La resolución parlamentaria del caso Gescartera es quizás el peor ejemplo de cuanto digo, pero hay otros que apuntan en la misma dirección de reforzar la autocracia del poder, como sucede con la imposición arbitrista del diktat universitario, las frecuentes hazañas del fiscal general o la insolente arrogancia digna del peor Berlusconi con que el vicepresidente económico se resiste a explicar la presunción de incompatibilidad entre sus responsabilidades públicas y sus intereses privados. Se diría, en suma, que nuestros gobernantes se han dado cuenta de que ya no tienen por qué respetar ningún límite capaz de frenarles, pues prácticamente pueden hacer lo que les venga en gana. Mucho más a partir de ahora, cuando las instituciones teóricamente encargadas de controlar al Gobierno se han renovado con un personal bastante más próximo a sus posiciones políticas.

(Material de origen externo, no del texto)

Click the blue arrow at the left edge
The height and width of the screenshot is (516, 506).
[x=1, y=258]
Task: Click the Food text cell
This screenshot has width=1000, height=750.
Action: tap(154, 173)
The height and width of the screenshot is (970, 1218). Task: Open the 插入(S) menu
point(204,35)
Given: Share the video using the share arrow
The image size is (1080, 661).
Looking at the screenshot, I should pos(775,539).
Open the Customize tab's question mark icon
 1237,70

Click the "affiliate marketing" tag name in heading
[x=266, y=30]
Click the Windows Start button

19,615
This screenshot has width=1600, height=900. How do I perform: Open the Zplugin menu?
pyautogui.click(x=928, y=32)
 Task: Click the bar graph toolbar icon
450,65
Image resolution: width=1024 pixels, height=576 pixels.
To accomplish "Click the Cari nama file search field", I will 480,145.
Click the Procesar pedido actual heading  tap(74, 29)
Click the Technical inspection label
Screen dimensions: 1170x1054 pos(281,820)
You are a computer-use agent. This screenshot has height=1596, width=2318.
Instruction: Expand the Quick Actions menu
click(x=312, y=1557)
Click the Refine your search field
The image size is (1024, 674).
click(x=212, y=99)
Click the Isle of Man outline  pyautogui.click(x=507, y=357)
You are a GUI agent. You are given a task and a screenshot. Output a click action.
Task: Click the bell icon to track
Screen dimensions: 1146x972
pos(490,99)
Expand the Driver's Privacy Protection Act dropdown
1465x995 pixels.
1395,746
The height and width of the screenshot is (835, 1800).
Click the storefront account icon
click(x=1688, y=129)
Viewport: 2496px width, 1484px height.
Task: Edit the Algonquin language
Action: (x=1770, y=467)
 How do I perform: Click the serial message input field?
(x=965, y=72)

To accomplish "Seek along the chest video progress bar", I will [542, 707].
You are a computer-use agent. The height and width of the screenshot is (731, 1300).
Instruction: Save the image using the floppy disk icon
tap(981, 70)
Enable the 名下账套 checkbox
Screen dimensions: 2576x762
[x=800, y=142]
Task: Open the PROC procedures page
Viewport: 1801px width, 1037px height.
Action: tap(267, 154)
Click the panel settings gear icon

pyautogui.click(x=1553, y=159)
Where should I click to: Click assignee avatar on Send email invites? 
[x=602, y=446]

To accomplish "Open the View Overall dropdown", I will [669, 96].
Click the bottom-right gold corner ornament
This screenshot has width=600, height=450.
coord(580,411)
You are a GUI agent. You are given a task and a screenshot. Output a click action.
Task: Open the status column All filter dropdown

Y en este sentido, las conclusiones aprobadas por la comisión parlamentaria que investigó Gescartera, al establecer de facto un veredicto de impunidad gubernamental, han sentado un precedente que muy probablemente habrá que lamentar. Pues si hasta ahora nuestros gobernantes tenían que guardar las formas y cuidar las apariencias, por miedo a tener que sufrir un escrutinio parlamentario, a partir de ahora semejante posibilidad ya no habrá de preocuparles, una vez cruzado con éxito el Rubicón de su constatada impunidad.